As we’ve seen, the old axiom that “prevention is better than cure” is ballooning into a new understanding of health - rooted in prevention - which is also “symphonic”.
For the only time since the first pre-human put together what’s known as the “Stone Age toolkit”, our species comprehends the requirements our evolutionary past impose on us. Additionally, we have access to an “Information Age toolkit” which can reveal our health status in tables, charts and living colour, and which is prescribing preventive action with growing accuracy.
In the province of public health, family planning agencies and women’s education are having a significant downward effect on world population growth: perhaps the greatest “preventive medicine” triumph of all. UN projections now tell us that our population may plateau at 9.4 billion by 2050, then decline - perhaps even below present levels.

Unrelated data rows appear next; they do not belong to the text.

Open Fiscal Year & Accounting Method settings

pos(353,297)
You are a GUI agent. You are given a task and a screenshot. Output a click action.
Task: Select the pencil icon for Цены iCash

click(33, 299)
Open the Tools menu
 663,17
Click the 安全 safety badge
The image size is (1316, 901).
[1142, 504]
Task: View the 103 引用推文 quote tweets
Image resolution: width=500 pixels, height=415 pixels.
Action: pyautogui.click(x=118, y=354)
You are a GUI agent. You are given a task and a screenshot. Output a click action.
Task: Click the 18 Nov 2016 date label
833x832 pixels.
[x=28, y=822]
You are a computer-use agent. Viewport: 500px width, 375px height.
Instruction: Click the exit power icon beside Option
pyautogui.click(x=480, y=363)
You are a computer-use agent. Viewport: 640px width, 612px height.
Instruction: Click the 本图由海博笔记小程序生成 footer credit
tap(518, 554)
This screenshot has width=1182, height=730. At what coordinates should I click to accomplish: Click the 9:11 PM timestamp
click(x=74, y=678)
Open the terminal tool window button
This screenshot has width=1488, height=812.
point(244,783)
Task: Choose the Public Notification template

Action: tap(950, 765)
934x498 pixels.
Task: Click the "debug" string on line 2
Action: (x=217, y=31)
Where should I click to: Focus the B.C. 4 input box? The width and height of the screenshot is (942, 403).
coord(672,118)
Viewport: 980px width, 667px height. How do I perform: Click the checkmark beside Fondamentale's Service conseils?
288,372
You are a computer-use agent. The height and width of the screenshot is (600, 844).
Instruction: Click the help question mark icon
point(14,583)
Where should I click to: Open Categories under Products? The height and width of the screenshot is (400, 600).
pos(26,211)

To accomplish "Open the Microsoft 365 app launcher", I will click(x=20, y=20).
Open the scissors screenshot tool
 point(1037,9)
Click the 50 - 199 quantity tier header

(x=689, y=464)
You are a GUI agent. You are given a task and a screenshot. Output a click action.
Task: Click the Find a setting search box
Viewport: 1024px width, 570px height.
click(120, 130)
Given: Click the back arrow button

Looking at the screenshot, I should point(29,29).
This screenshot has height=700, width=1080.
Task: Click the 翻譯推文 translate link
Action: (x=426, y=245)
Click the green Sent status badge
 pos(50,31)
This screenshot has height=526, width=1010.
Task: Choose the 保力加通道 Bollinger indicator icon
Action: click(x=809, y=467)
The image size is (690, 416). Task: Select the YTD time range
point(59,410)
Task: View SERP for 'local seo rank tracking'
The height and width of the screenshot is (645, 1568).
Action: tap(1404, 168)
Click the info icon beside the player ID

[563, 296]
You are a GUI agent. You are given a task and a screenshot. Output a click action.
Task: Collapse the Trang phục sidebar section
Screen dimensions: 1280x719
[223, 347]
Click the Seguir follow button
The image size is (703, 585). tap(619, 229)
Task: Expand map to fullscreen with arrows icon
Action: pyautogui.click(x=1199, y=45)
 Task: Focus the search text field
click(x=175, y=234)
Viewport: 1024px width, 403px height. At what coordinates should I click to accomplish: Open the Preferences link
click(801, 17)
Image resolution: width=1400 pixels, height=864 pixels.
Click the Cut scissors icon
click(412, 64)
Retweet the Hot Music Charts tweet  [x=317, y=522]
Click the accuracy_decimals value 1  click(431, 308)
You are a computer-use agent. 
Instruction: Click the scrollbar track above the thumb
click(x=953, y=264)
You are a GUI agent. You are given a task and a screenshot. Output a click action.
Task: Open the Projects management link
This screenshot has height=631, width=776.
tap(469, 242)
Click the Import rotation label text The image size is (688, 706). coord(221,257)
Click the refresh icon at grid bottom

This owes much to pro-active human intervention. The human genome evolved through vast climatic, geographical and cultural changes. Thus our genetic “instructions” - which we thought in our more pessimistic moments were scripting our reality - have in fact conferred on us a surprising adaptability.
It would be churlish not to mobilise this adaptability - and the knowledge revolution it has spawned - to prevent not only the calamity of over-population, but individual lives filled with the expense, limitation and misery of chronic illness.
As the ancient Greeks sang to Hygieia, goddess of health: “Without you, no-one is happy.”